Department of Cardiovascular Sciences, Campus Bio-Medico University, Via Alvaro del Portillo 200, Rome, Italy.
JACC Cardiovasc Interv. 2010 Mar;3(3):318-23. doi: 10.1016/j.jcin.2009.12.012.
We sought to evaluate the influence of platelet reactivity after clopidogrel, as assessed by the VerifyNow point-of-care assay (Accumetrics, San Diego, California), on myonecrosis in low-to-intermediate risk patients undergoing percutaneous coronary intervention (PCI).
Inadequate platelet inhibition at the time of PCI is associated with a higher risk of recurrent ischemic events.

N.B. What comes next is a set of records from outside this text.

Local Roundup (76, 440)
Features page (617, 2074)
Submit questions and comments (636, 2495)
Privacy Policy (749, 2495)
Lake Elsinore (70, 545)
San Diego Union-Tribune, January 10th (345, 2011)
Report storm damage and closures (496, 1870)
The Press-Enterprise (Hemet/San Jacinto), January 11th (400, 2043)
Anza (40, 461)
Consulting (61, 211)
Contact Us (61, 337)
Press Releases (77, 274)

A total of 250 consecutive biomarker-negative patients treated with clopidogrel and undergoing elective PCI were enrolled. Cardiac biomarkers (creatine kinase-myocardial band and troponin I) were measured before and 8 and 24 h after intervention. Platelet reactivity after clopidogrel was assessed immediately before PCI by the VerifyNow P2Y12 point-of-care assay. High platelet reactivity (HPR) after clopidogrel was defined as a platelet reaction unit value > or =240.

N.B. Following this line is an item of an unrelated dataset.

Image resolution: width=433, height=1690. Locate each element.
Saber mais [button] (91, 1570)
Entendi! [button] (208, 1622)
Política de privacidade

Patients with HPR (31% of the overall population) showed more frequent myonecrosis, with statistical significance with regard to creatine kinase-myocardial band elevation (35% vs. 20%; p = 0.011), and by trend with regard to troponin-I elevation (47% vs. 35%; p = 0.059). Incidence of periprocedural myocardial infarction was higher in patients with HPR, both by creatine kinase-myocardial band (13% vs. 4%; p = 0.011) and troponin-I definition (32% vs. 19%; p = 0.019). By multivariable analysis, HPR was an independent predictor of periprocedural myocardial infarction.
Easily assessed by a point-of-care assay, HPR after clopidogrel is a frequent finding and is associated with increased risk of myonecrosis in low-to-intermediate risk patients undergoing planned PCI.
我们旨在评估经皮冠状动脉介入治疗(PCI)患者中,使用即时检验(point-of-care assay,POCA)检测的氯吡格雷抵抗(platelet reactivity after clopidogrel,PRAC)对低-中危患者发生心肌坏死(myonecrosis)的影响。
PCI 时血小板抑制不足与复发性缺血事件风险增加相关。
共纳入 250 例连续接受氯吡格雷治疗且行择期 PCI 的生物标志物阴性患者。在介入治疗前、后 8 小时和 24 小时测量心肌酶谱(肌酸激酶同工酶和肌钙蛋白 I)。在 PCI 前即刻使用 VerifyNow P2Y12 POCA 检测氯吡格雷后血小板反应性。氯吡格雷后高血小板反应性(high platelet reactivity,HPR)定义为血小板反应单位值≥240。
HPR 患者(占总人群的 31%)发生心肌坏死的频率更高,且与肌酸激酶同工酶升高具有统计学意义(35% vs. 20%,p=0.011),与肌钙蛋白 I 升高呈趋势性相关(47% vs. 35%,p=0.059)。HPR 患者的围术期心肌梗死发生率更高,通过肌酸激酶同工酶(13% vs. 4%,p=0.011)和肌钙蛋白 I 定义(32% vs. 19%,p=0.019)两种方法均得到证实。多变量分析表明,HPR 是围术期心肌梗死的独立预测因子。
HPR 可通过 POCA 轻松评估,在低-中危接受计划 PCI 的患者中较为常见,且与心肌坏死风险增加相关。